Figure 4.. CPT1C overexpression promotes the peripheral localization of Lamp1-positive vesicles depending on malonyl-CoA levels.

(A) Intracellular malonyl-CoA levels decrease after TOFA treatment. HeLa cells stably expressing empty vector, CPT1C or CPT1CM589S were treated with TOFA (1 hr at 20 µg/mL) or the vehicle (DMSO; 1:500). Then, cells were collected and processed as explained in Materials and methods section for malonyl-CoA levels determination. Raw data are the mean of technical duplicates. Results are the mean ± SD of 2 independent experiments performed in biological triplicates (n = 4–6 total samples; Two-way ANOVA followed by Bonferroni’s multiple comparison test; *p<0.05, **p<0.01 and ***p<0.001). (B) Representative images of HeLa cells transfected with CPT1C-mTuquoise2, CPT1CM589S-mTurquoise2 or mTurquoise-ER (shown in green) and immunostained with anti-Lamp1 (in red). Scale bar, 20 µm. White arrows show the accumulation of Lamp1-positive vesicles. (C) Percentages of cells with peripheral localization of Lamp1. (D) Quantification of cellular circularity. Values in C and D are shown as mean ± SEM of 5 independent experiments performed in biological duplicates (n = 100 cells per condition were analyzed; One-way ANOVA, followed by Bonferroni’s comparison test; *p<0.05 and ***p<0.001).

Figure 5.. CPT1C regulates the anterograde transport of LEs depending on malonyl-CoA levels.

HeLa cells were co-transfected with mTurquoise-ER, CPT1C-mTurquoise2 or CPT1CM589S-mTurquoise2, and mCherry-FYCO1. After 48 hr, cells were treated with TOFA (1 hr at 20 µg/mL) or vehicle (control, DMSO 1:500) for 1 hr. Trajectories of mCherry-FYCO1 vesicles were analyzed. Representative videos are shown in Figure 5—videos 1–6. (A) Movement pattern of individual mCherry-FYCO1 vesicles in two dimensions. (B) Total distance traveled in anterograde and retrograde directions. (C) Quantification of vesicle velocity. (D) Scheme for the direction quantification. The random movement of the vesicles was considered value 0, and the directional movement value 1. (E) Analysis of vesicle directionality. Results are shown as mean ± SEM of 3 independent experiments performed in biological duplicates (n = 30–40 vesicles per condition were analyzed; Two-way ANOVA followed by Bonferroni’s comparison test; *p<0.05, **p<0.01 and ***p<0.001).

Figure 6.. CPT1C is an ER protein localizing to ER-LE/Ly contact sites.
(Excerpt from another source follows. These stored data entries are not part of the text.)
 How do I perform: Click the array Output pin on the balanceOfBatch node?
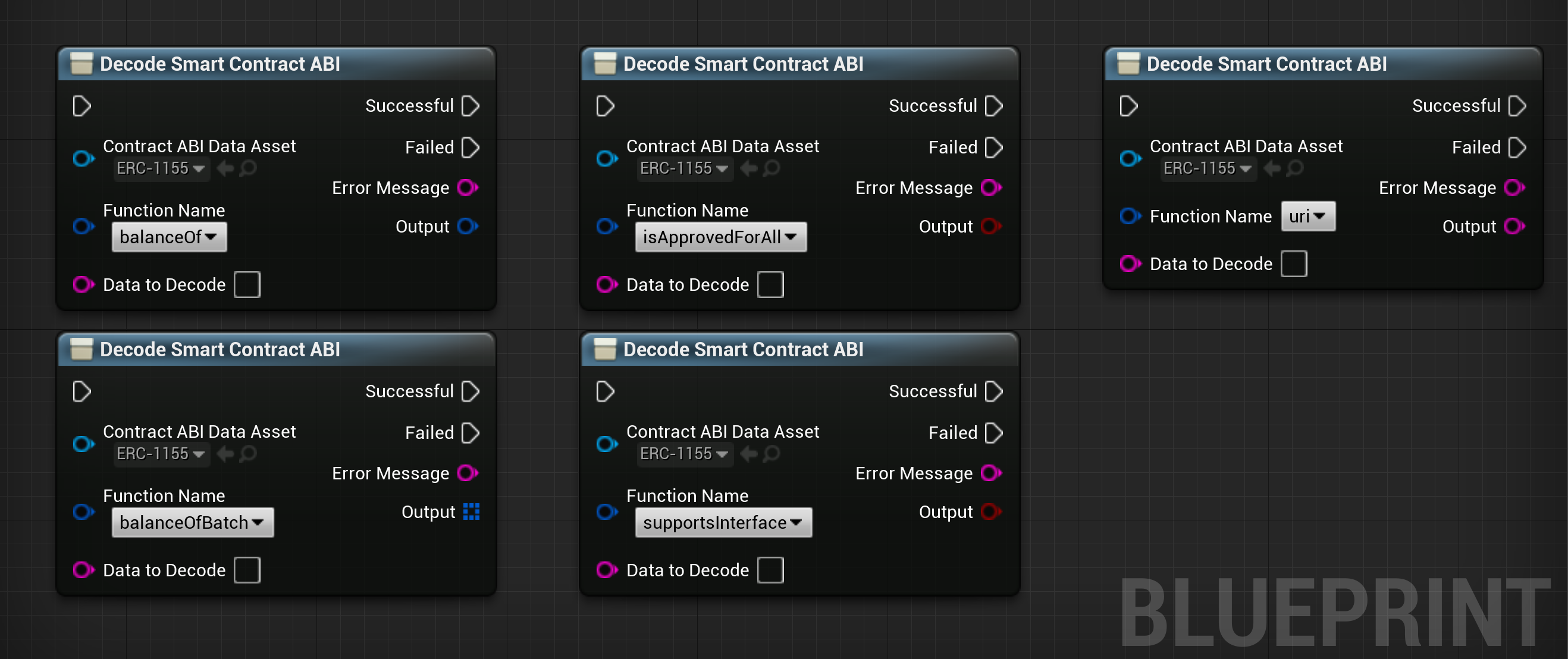tap(471, 511)
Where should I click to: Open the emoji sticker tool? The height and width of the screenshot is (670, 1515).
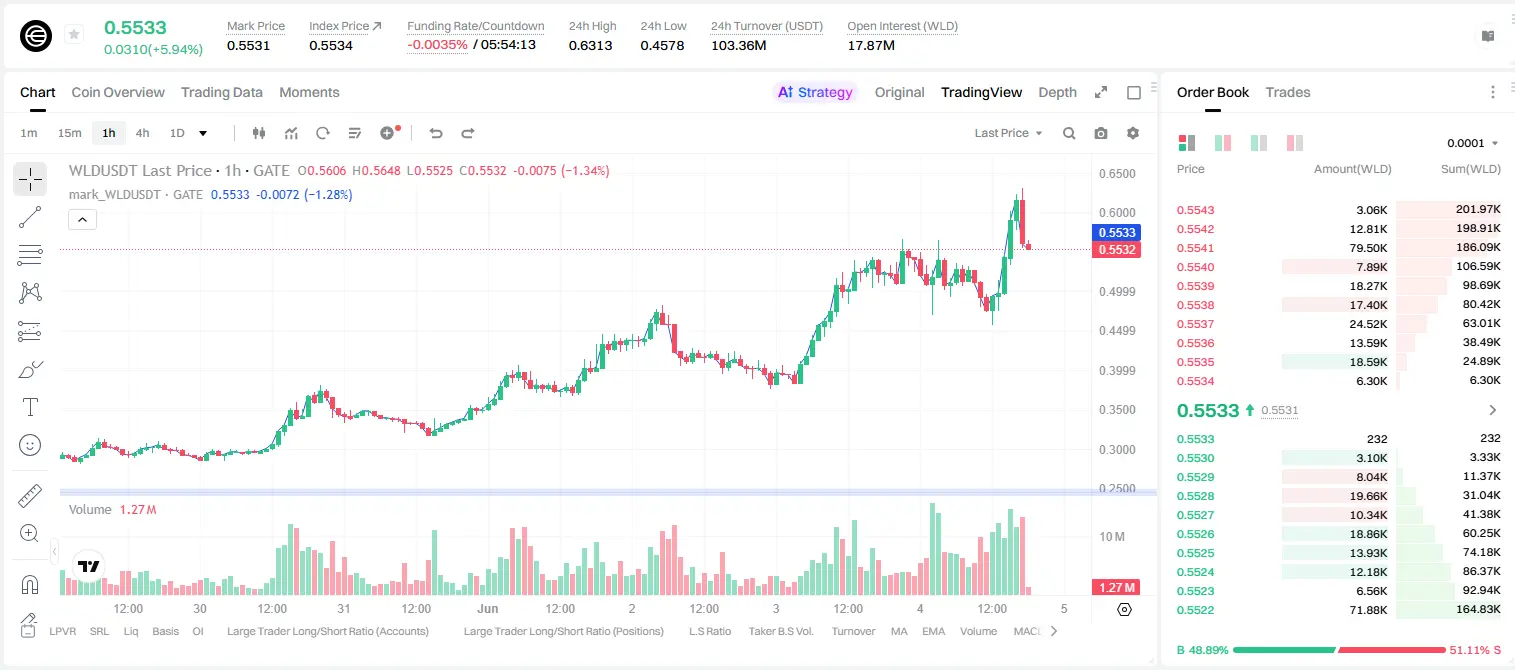[30, 445]
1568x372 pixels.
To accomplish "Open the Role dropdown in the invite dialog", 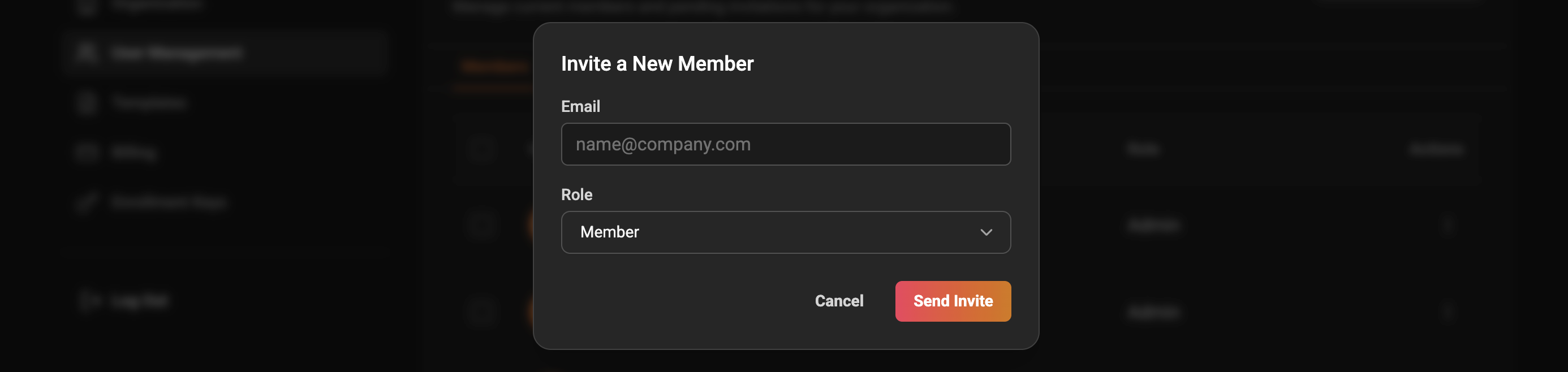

HeLa cells were transfected with the plasmids indicated, fixed in 3% FA, stained with the indicated antibodies and analyzed by confocal microscopy. (A) Myc-CPT1C colocalizes with the ER resident protein VAPA. (B) CPT1C-mTurq2 colocalizes with the ER protein protrudin in ER-LE/Ly contact sites, but is not enriched in contact sites, contrary to protrudin (intensity line plot).

Figure 7.. CPT1C regulates the protrudin-mediated transfer of kinesin-1 to LE/Lys in a malonyl-CoA-dependent manner.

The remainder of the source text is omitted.